The focus of Rice’s speech was civil rights. She spoke about her childhood in Alabama and her family history, among other things.
Regardless of the topic of her discussion, protesters objected to her personally. “Her presence on our campus is not welcome, and that’s what we’re here to say,” said Kilgo.
The University Senate, the Minnesota Student Association, and the administration of the University of Minnesota all were in agreement that providing students and the public with the opportunity to hear Dr. Condoleezza Rice speak would be valuable.
SDS presented a resolution to the University Senate on April 3 urging the body to denounce Rice’s invitation to speak on campus without success.

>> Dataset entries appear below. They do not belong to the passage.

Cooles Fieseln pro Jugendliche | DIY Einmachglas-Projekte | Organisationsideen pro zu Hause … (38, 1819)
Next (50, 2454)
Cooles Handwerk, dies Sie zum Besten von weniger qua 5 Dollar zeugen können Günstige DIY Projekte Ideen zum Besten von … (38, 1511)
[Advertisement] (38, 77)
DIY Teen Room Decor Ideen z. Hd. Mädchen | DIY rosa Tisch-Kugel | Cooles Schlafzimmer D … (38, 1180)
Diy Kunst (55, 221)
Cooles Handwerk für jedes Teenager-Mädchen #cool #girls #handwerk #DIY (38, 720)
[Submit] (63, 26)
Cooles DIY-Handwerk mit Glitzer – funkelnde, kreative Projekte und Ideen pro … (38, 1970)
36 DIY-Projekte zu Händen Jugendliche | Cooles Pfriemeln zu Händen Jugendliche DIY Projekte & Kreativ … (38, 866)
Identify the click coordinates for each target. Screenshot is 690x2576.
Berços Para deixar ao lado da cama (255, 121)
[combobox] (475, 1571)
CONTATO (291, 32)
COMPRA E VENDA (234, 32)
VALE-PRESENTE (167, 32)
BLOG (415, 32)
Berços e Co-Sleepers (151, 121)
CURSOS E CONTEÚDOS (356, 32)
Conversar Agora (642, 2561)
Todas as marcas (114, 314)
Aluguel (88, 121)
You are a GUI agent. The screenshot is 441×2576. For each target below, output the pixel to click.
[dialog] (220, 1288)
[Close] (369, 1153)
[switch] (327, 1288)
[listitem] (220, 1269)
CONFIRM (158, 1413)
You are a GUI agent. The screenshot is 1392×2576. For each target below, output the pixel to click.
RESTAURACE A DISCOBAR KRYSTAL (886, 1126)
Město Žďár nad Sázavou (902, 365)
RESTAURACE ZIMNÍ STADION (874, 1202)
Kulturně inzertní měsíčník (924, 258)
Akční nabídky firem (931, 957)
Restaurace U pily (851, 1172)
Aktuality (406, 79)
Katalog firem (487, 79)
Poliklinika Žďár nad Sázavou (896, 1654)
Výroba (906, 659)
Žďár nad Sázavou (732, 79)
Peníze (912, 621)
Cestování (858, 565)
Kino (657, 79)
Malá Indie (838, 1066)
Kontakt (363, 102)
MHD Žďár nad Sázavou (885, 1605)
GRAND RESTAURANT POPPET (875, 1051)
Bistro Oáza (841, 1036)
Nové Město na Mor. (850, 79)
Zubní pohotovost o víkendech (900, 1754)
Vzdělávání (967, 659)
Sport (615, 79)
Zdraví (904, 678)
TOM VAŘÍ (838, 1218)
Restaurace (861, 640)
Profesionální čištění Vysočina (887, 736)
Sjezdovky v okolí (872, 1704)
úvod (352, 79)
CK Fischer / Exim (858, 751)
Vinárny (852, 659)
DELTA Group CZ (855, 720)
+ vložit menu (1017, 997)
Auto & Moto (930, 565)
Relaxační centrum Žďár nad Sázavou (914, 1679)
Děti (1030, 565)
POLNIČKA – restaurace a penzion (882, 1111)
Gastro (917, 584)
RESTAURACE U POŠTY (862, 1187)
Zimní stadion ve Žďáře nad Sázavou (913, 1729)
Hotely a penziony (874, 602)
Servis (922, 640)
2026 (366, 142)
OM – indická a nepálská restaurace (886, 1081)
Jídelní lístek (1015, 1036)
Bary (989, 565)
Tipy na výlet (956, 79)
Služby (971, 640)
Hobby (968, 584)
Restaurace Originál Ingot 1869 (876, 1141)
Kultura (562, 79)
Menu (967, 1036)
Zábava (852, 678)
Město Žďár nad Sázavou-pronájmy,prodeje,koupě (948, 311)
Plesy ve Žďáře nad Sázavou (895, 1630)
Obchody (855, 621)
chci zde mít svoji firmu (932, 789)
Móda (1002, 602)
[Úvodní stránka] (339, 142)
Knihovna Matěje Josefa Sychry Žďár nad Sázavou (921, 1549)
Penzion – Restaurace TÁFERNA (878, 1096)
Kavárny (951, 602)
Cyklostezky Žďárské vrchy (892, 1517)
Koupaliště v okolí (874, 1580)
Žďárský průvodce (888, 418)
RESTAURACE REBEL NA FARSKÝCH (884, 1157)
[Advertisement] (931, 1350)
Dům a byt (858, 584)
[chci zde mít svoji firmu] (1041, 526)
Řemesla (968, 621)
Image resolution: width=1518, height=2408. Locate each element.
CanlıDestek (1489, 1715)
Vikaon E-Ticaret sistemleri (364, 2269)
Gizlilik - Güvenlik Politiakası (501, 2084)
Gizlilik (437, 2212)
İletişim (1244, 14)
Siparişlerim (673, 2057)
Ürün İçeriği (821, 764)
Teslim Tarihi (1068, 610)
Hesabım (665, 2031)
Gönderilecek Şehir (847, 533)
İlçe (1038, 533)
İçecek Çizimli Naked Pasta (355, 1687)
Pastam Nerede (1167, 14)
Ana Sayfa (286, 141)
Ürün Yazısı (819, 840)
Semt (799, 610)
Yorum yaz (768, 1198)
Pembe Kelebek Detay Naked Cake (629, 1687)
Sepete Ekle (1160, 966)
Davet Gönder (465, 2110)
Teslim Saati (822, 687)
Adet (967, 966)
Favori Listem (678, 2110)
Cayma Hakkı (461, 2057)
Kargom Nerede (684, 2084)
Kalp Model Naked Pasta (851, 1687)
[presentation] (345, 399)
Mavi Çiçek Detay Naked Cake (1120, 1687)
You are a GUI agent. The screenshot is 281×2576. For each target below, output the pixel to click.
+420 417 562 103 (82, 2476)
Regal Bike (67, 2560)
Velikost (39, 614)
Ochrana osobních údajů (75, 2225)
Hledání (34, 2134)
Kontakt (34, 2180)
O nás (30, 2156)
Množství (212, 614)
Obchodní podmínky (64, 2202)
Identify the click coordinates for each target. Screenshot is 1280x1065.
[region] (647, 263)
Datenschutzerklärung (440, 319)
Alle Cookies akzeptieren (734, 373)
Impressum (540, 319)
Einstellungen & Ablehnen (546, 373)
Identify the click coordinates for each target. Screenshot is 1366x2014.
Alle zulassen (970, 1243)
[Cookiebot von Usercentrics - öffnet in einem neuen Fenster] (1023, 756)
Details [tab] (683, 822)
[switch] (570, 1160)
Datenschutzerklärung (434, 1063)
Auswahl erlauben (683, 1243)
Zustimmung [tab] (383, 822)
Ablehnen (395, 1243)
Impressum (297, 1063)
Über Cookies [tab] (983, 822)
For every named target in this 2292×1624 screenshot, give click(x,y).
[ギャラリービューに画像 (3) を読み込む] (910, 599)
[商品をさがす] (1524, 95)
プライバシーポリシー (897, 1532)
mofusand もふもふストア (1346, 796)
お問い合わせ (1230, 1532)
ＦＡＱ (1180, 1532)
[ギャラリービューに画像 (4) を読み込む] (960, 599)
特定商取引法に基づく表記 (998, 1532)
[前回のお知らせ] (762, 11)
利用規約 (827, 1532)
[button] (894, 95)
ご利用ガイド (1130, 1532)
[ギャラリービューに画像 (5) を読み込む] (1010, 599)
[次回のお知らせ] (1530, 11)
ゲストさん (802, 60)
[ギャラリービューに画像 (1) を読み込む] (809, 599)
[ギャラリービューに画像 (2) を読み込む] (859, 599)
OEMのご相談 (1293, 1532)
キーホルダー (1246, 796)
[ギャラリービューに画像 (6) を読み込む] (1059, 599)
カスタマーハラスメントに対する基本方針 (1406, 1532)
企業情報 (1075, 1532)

The Senate rejected SDS’ resolution.
The Minnesota Student Association passed a resolution asking the Senate not to pass the SDS written resolution. MSA’s resolution quoted the University of Minnesota mission statement which states that the University, “strives to sustain an open exchange of ideas in an environment that embodies the values of academic freedom, responsibility, integrity, and cooperation; that provides an atmosphere of mutual respect, free from racism, sexism, and other forms of prejudice and intolerance.”
“We’re disappointed that MSA encouraged the vote that way,” said Kilgo, “It’s not surprising that they did, given Kaler’s public position.”
University President Eric Kaler had issued a statement to the University Senate the same day that SDS’s resolution had been offered. Kaler condemned the resolution as attempting to inhibit the University’s ability to serve as Minnesota’s “headquarters for civil discourse and the boundless exchange of differing ideas.”
“If you want progress in humanity, if you want us to survive as a species, you have to denounce the behaviors that are completely unacceptable and are destructive,” said out-of-state student Rob Lewis, in regards to the SDS resolution. Lewis was not surprised at the Senate’s rejection of the SDS resolution, “It’s something symbolic that gives people with power an opportunity to show where they stand, and I guess they did.”
At the end of his address to the University Senate, President Kaler put his side of the debate’s point very succinctly, saying, “We can’t have true academic freedom at the University of Minnesota by denying a stage to those we disagree with or disapprove of.”